- The paper demonstrates a three-step paradigm that pre-trains a Large User Model to capture user interests and collaborative signals effectively.
- The approach integrates generative pre-training with discriminative DLRMs, yielding improved AUC, recall, and scalability in industrial settings.
- The study identifies power-law scaling trends, confirming that as model parameters and sequence length increase, performance continues to improve.
Unlocking Scaling Law in Industrial Recommendation Systems with a Three-step Paradigm based Large User Model
This paper introduces a large user model (LUM) that incorporates a novel three-step paradigm aimed at addressing limitations in existing recommendation systems (RecSys) by leveraging scalability principles observed in LLMs. The research demonstrates superior performance of LUM over both DLRMs and end-to-end generative recommendation approaches, particularly when scaling up to 7 billion parameters and deploying in an industrial application context.
Introduction
Traditionally, deep learning-based recommendation models (DLRMs) have struggled to scale efficiently compared to the notable scalability observed in LLMs. The discrepancy between generative models and discriminative models is at the core of this challenge. Whereas generative models capture the joint probability distribution, discriminative models focus on simpler conditional probabilities, limiting the advantages of increased computational resources.

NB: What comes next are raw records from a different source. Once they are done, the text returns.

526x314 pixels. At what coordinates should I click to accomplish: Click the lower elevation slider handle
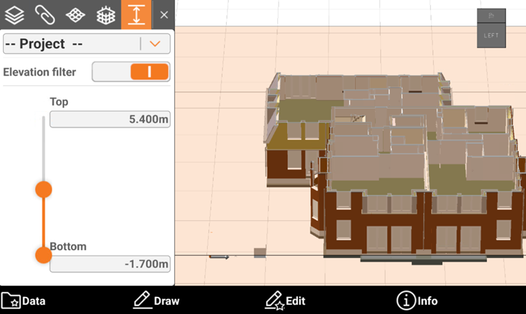click(x=44, y=255)
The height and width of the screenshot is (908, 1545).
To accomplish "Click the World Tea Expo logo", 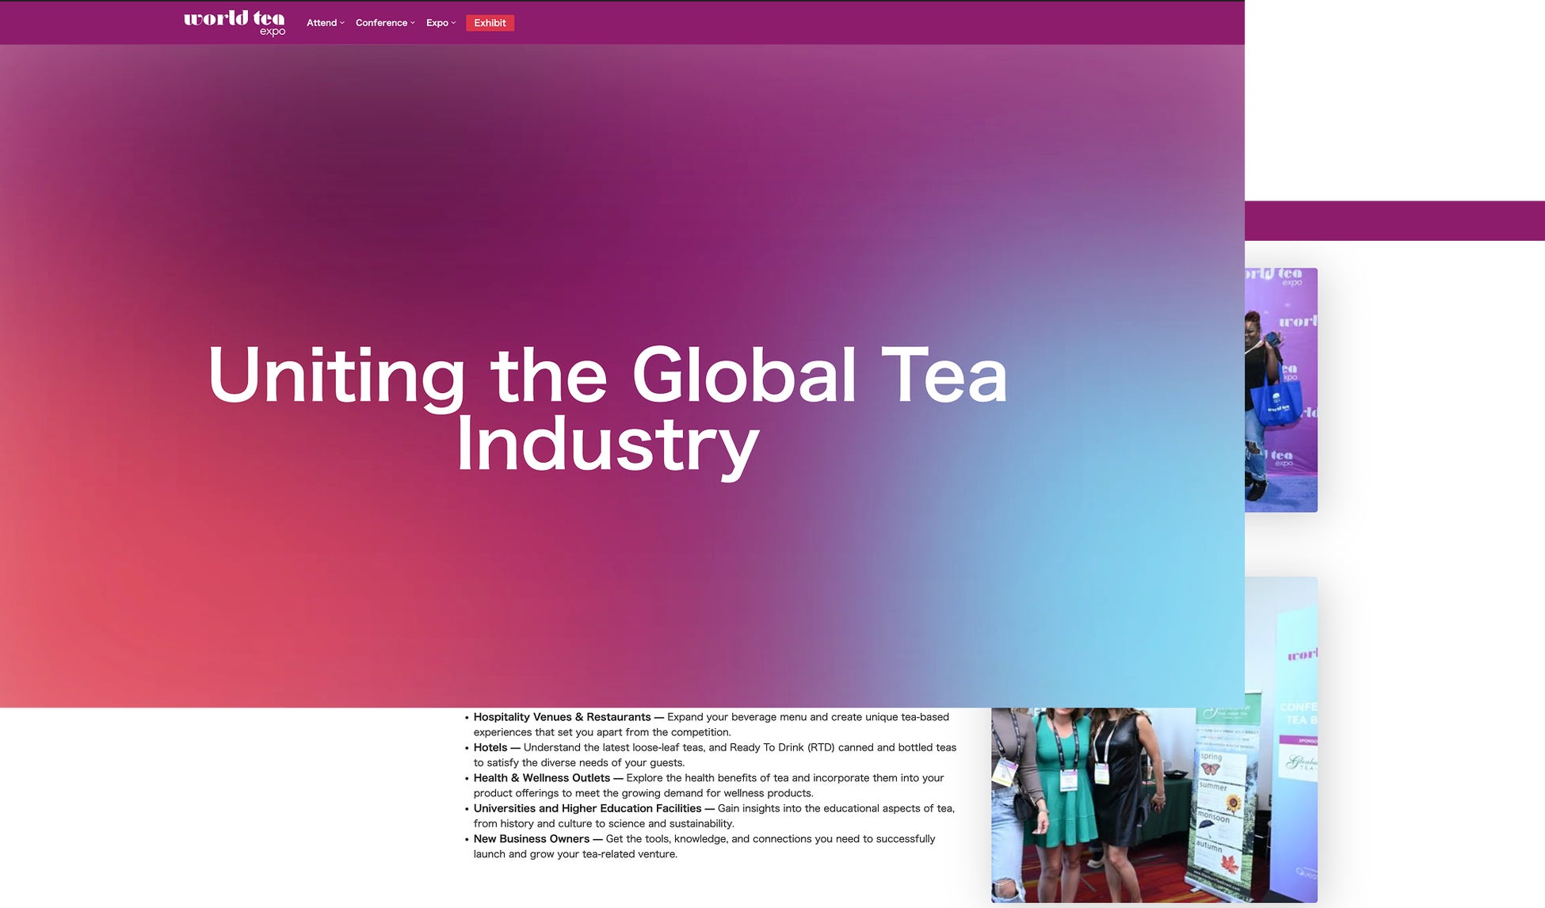I will coord(235,22).
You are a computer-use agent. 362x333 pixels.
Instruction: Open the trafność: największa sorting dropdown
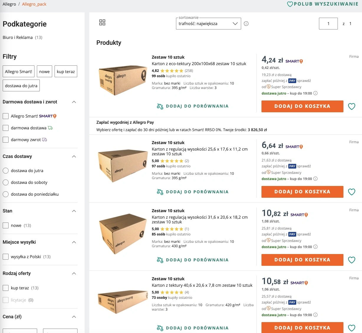(x=208, y=24)
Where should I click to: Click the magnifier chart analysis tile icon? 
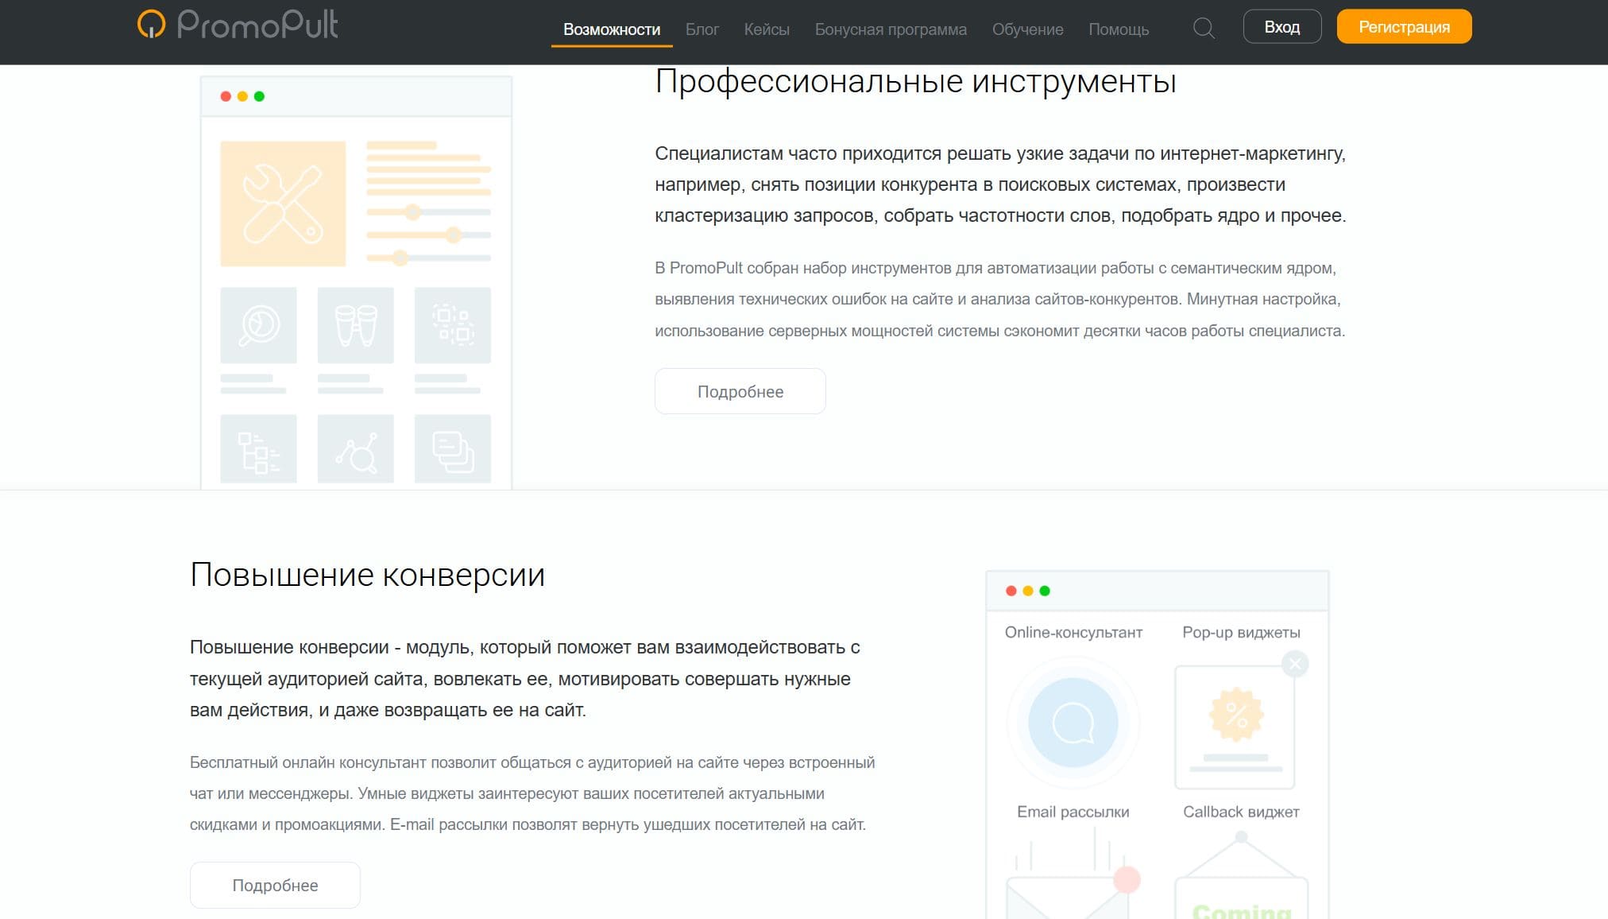[258, 325]
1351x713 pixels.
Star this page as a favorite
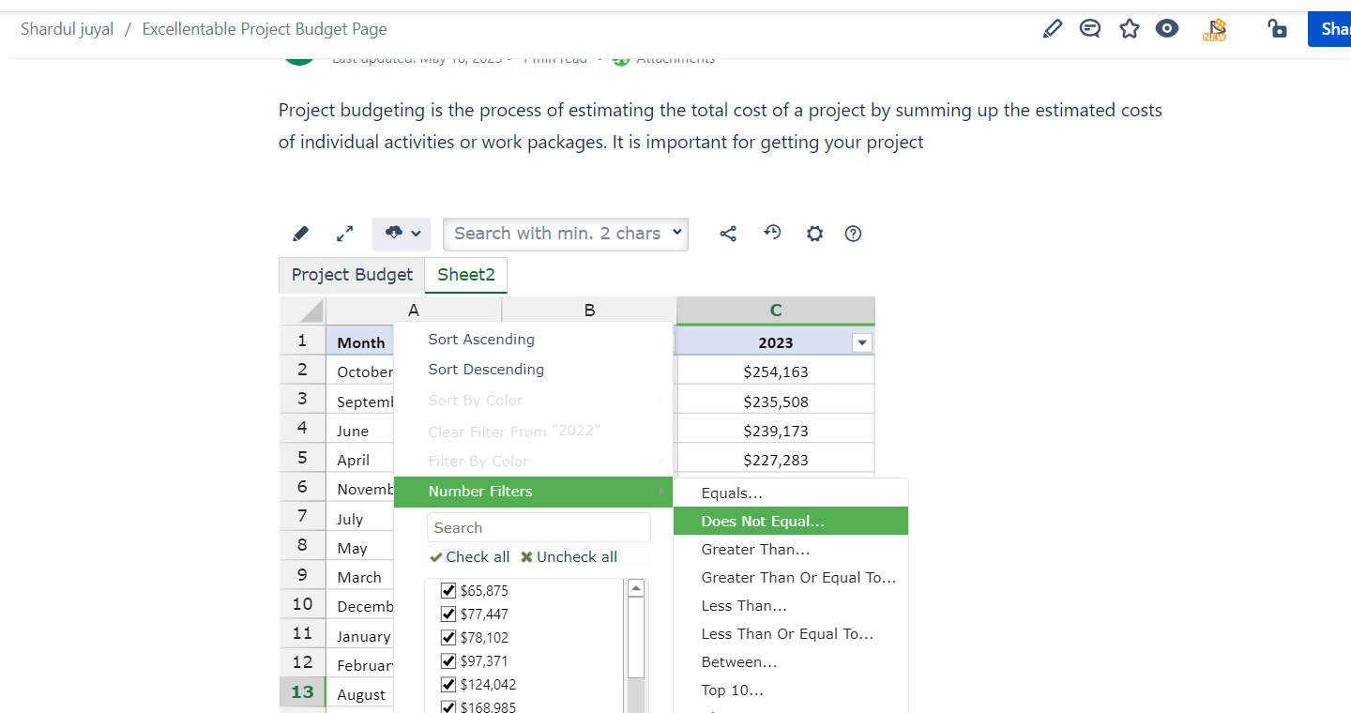pyautogui.click(x=1129, y=28)
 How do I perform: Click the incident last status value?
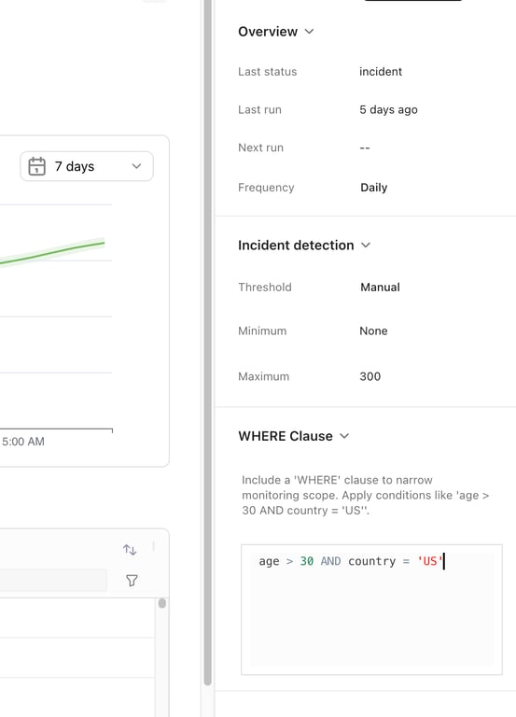(x=381, y=72)
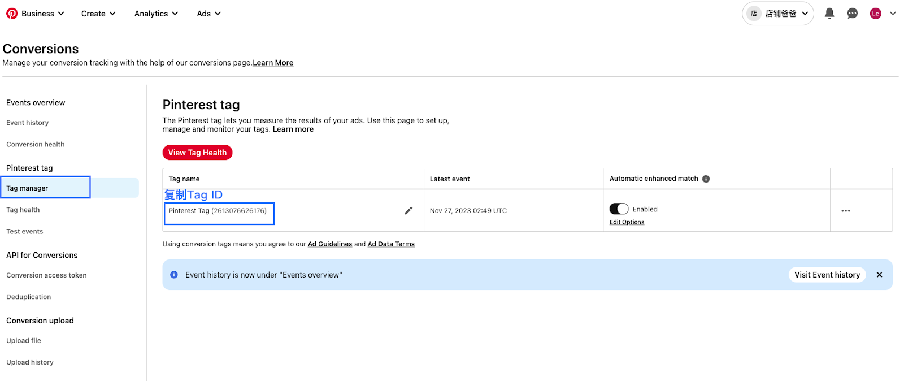Screen dimensions: 904x381
Task: Dismiss the Event history notice banner
Action: 879,275
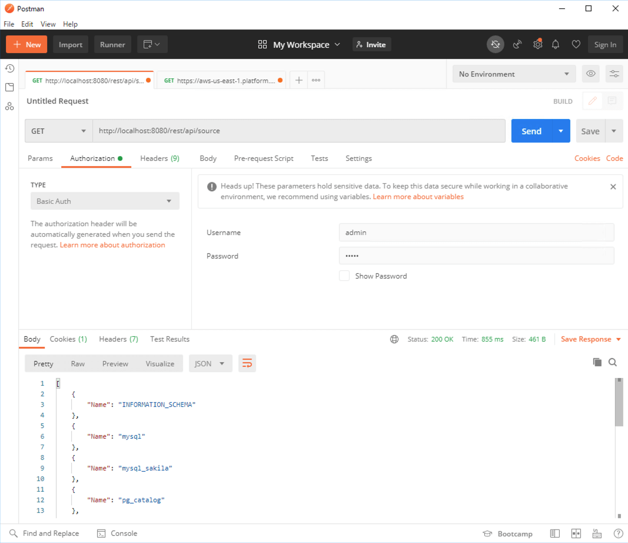Switch to the Headers request tab
This screenshot has width=628, height=543.
click(160, 158)
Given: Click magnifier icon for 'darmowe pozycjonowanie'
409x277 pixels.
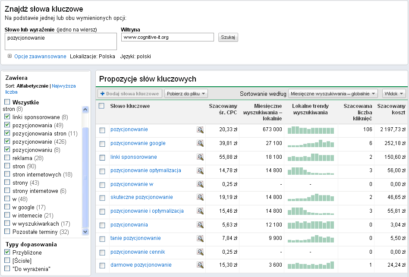Looking at the screenshot, I should (x=200, y=265).
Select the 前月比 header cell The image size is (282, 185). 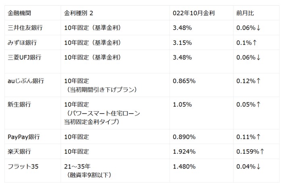245,13
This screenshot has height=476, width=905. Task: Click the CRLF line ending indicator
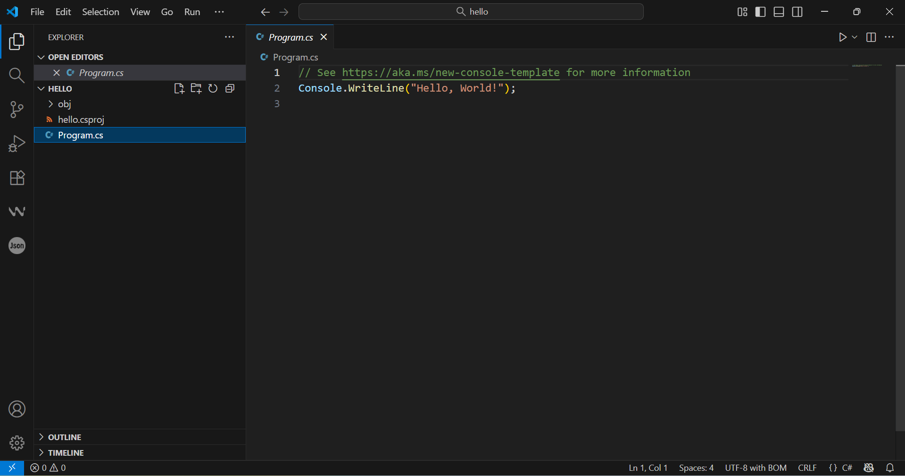tap(807, 468)
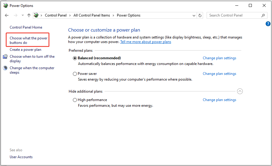The image size is (272, 166).
Task: Select the Balanced (recommended) power plan
Action: (75, 58)
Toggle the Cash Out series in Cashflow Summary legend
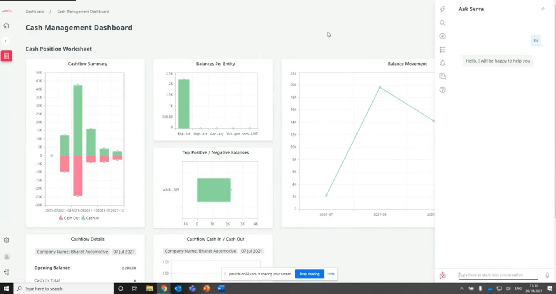 tap(69, 218)
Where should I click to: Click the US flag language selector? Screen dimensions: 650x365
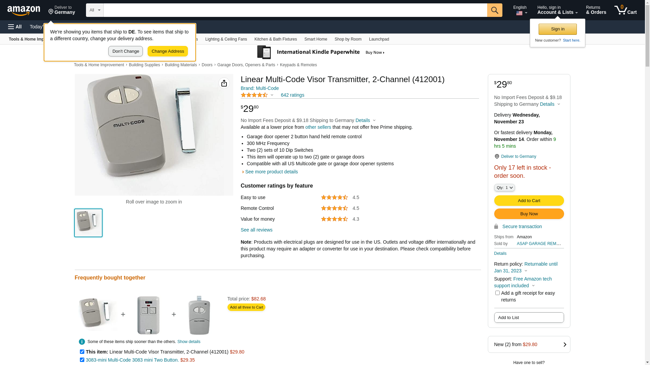520,13
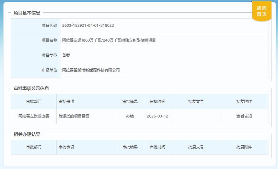
Task: Click the project name starting with 阿拉善定远营
Action: (109, 40)
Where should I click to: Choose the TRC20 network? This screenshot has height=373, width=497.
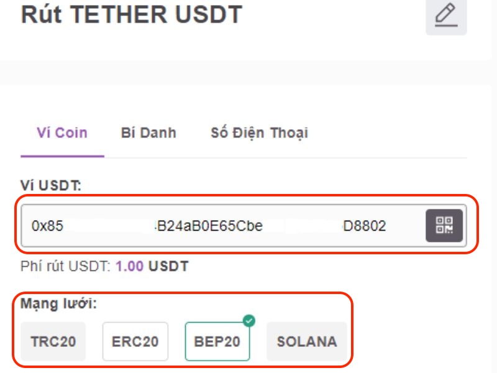coord(53,341)
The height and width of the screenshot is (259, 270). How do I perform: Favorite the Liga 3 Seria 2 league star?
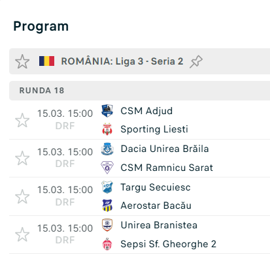pyautogui.click(x=22, y=61)
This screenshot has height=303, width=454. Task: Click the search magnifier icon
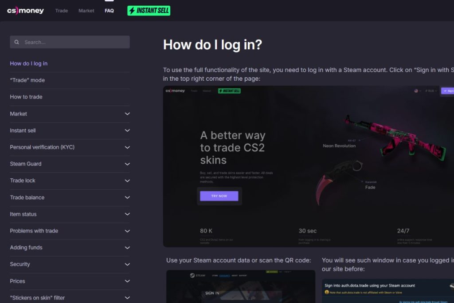tap(17, 42)
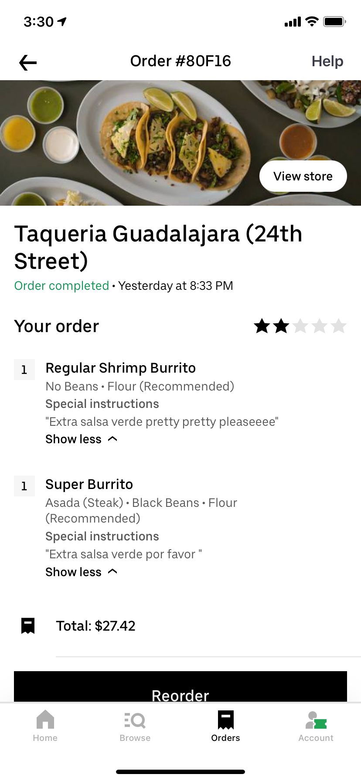This screenshot has width=361, height=781.
Task: Tap the receipt icon beside Total
Action: click(28, 626)
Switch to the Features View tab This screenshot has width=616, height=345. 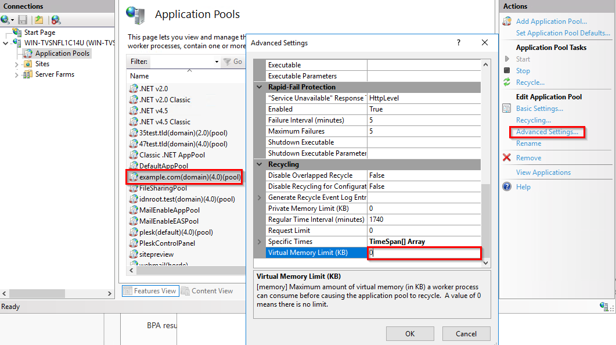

The paper observes various limitations of end-to-end generative recommendation methods (E2E-GRs), such as inconsistencies between training and application, efficiency challenges, lack of flexibility, and limited compatibility with industrial settings.
Inconsistency: Generative models focus on data generation rather than precise predictive outcomes, which can be problematic for application tasks such as click-through rate prediction.
Efficiency: Industrial applications demand efficient training with continuous streaming data and low-latency inference, which E2E-GRs struggle to meet.
Flexibility and Compatibility: E2E-GRs are rigid and incompatible with pre-existing industrial knowledge and explicit feature engineering from traditional models.
To tackle these limitations, the paper proposes a three-step paradigm for training a Large User Model (LUM):
Figure 1: Intuitive insight from the common paradigm in using LLM to the proposed multi-step, generative-to-discriminative paradigm.
- Knowledge Construction: Utilizing transformer architecture, LUM is pre-trained through generative learning to capture user interests and collaborative relationships among items.
- Knowledge Querying: LUM is queried with user-specific information, which involves extracting insights using a concept akin to "prompt engineering."
- Knowledge Utilization: Outputs from LUM enrich traditional DLRMs, enhancing their predictive accuracy and decision-making capabilities.
Method
Step 1: Knowledge Construction via Pre-training LUM
Tokenization: A novel tokenization strategy is implemented where each item is expanded into a condition token and an item token. This approach is crucial for capturing user behavior across varied conditions.
Architecture: The hierarchical structure of LUM includes a Token Encoder for integrating heterogeneous input features and a User Encoder, utilizing an autoregressive transformer architecture for comprehensive sequence processing.
Figure 2 (a): The architecture of LUM. (b) An example of query knowledge from pre-trained LUM. (c) An example of utilizing knowledge in DLRMs.
Next-condition-item Prediction: To handle high vocabulary size, the paper uses the InfoNCE loss and introduces a packing strategy optimizing sequence processing efficiency.
Step 2: Knowledge Querying with Given Conditions
LUM's architecture supports multi-condition querying, setting the stage for discriminative tasks. The tokenization method allows triggering user-specific insights, further documented through empirical evaluations.
Figure 3: An example of group query.
Step 3: Knowledge Utilization in DLRMs
Knowledge extracted from LUM is integrated into DLRMs, either directly as fixed additional features or through interest matching via similarity measurement.
Experiments
Public Datasets: Evaluations on multiple datasets show that LUM consistently offers superior performance compared to established methods, validating the effectiveness of the three-step paradigm.
Industrial Setting: In real-world industrial applications, LUM achieves significant improvement in AUC and recall metrics, demonstrating its applicability in large-scale environments.
Effectiveness Evaluation
Impact on DLRMs: The paper assesses various DLRMs integrated with LUM, noting consistent improvements in predictive accuracy.
Tokenization and Utilization Strategies: Various strategies outlined, including tokenization and knowledge utilization, are shown to impact performance significantly.
Efficiency Evaluation
The paper highlights the efficiency of training and serving processes using LUM, emphasizing scalability advantages and reduced computational costs compared to E2E-GRs.


Figure 4: The Results of Efficiency Evaluation.
Scaling Law for LUM
The research identifies power-law scaling trends with model size and sequence length, demonstrating the potential for continuous performance improvements as LUM scales.

Figure 5: Scaling law for LUM.
Conclusion
This paper presents a comprehensive framework that successfully leverages generative models to unlock scalability in recommendation systems. The proposed method addresses critical challenges in industrial applications, offering robust integration and flexibility. Experiments validate the practicality of LUM, ensuring its scalability and efficiency, thus enhancing user engagement and business outcomes.